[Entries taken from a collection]
----------------------------------------

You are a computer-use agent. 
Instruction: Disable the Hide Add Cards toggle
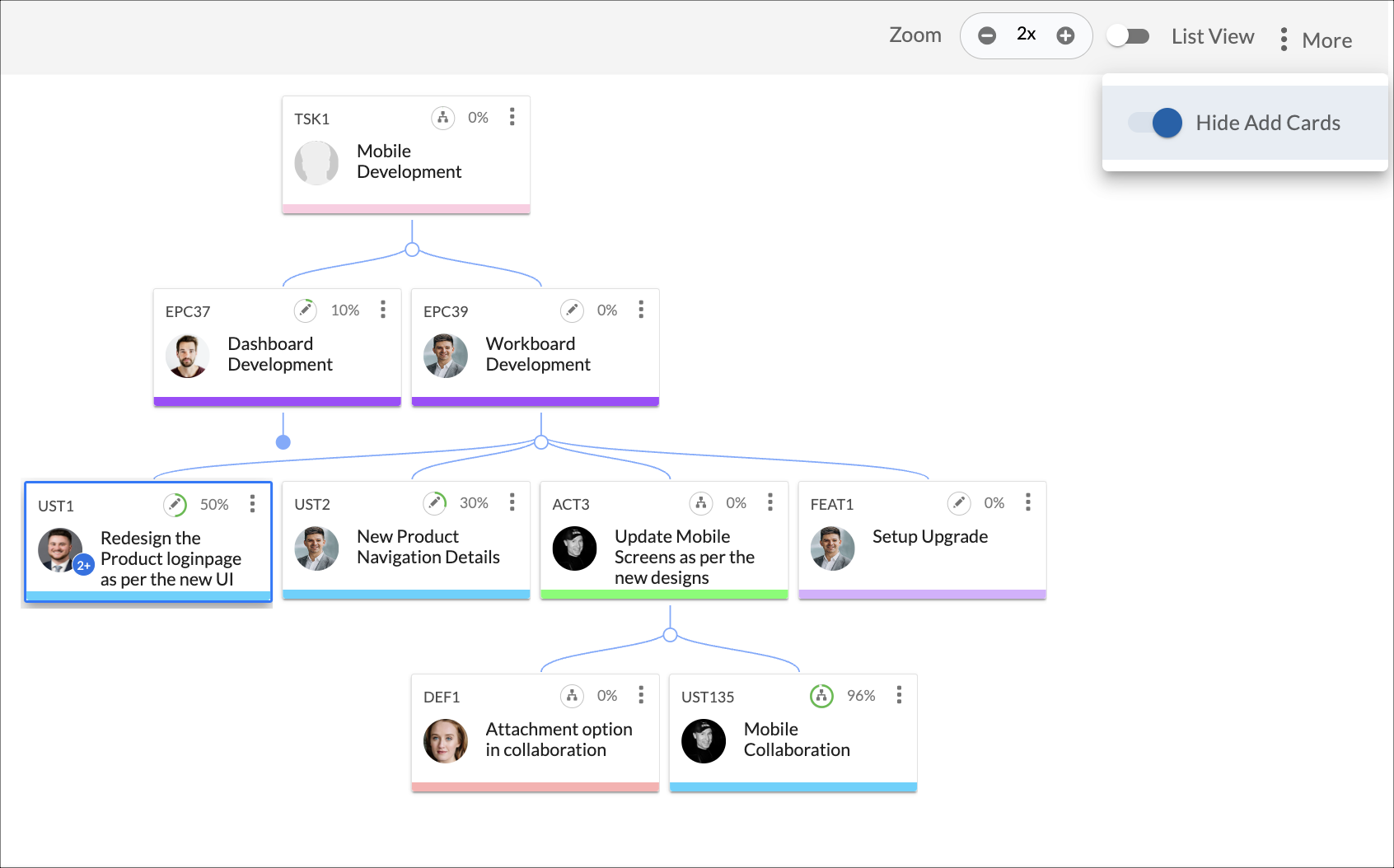pos(1155,123)
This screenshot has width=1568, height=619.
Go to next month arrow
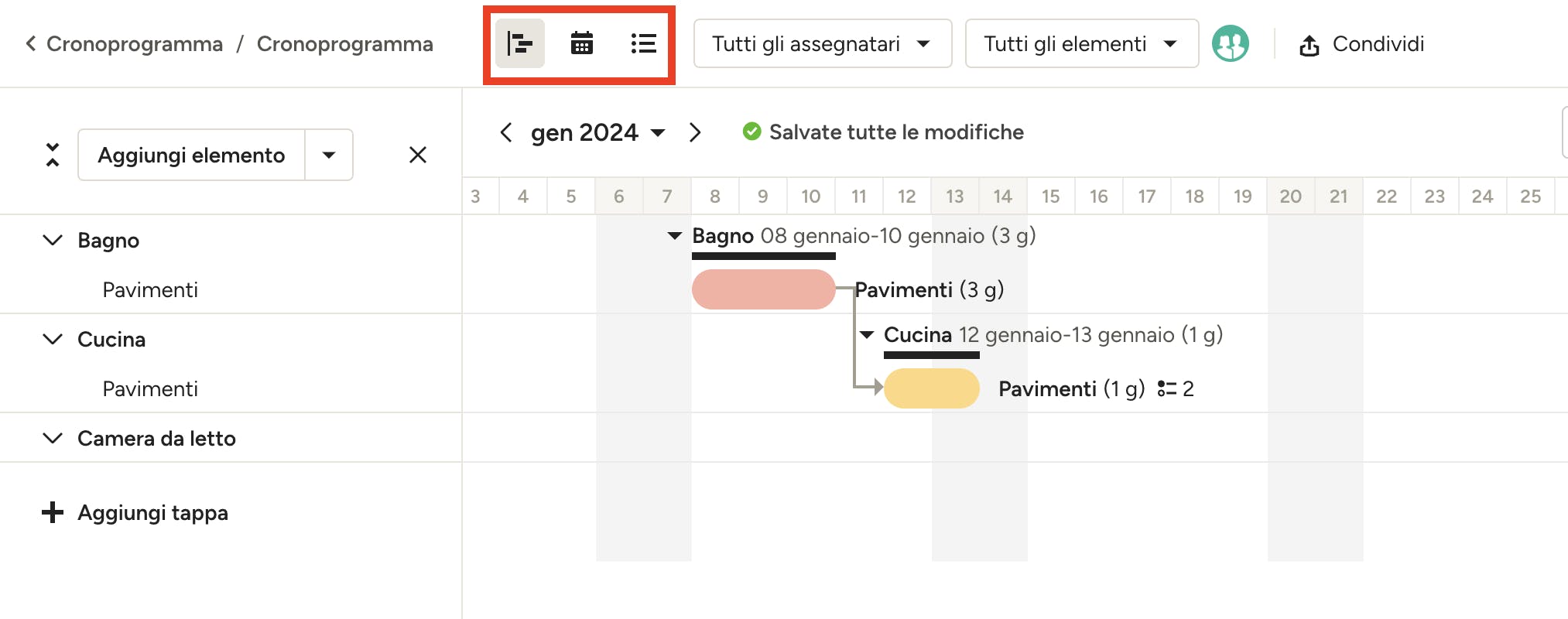(694, 132)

----------------------------------------

Work instructions » Starting at the line that contains "Instruction: Disable the", output every line through the end of the data, both ends included, and nothing else; pictures stay out.

Expected output »
Instruction: Disable the Hide Add Cards toggle
pos(1155,123)
This screenshot has width=1568, height=619.
Go to next month arrow
(694, 132)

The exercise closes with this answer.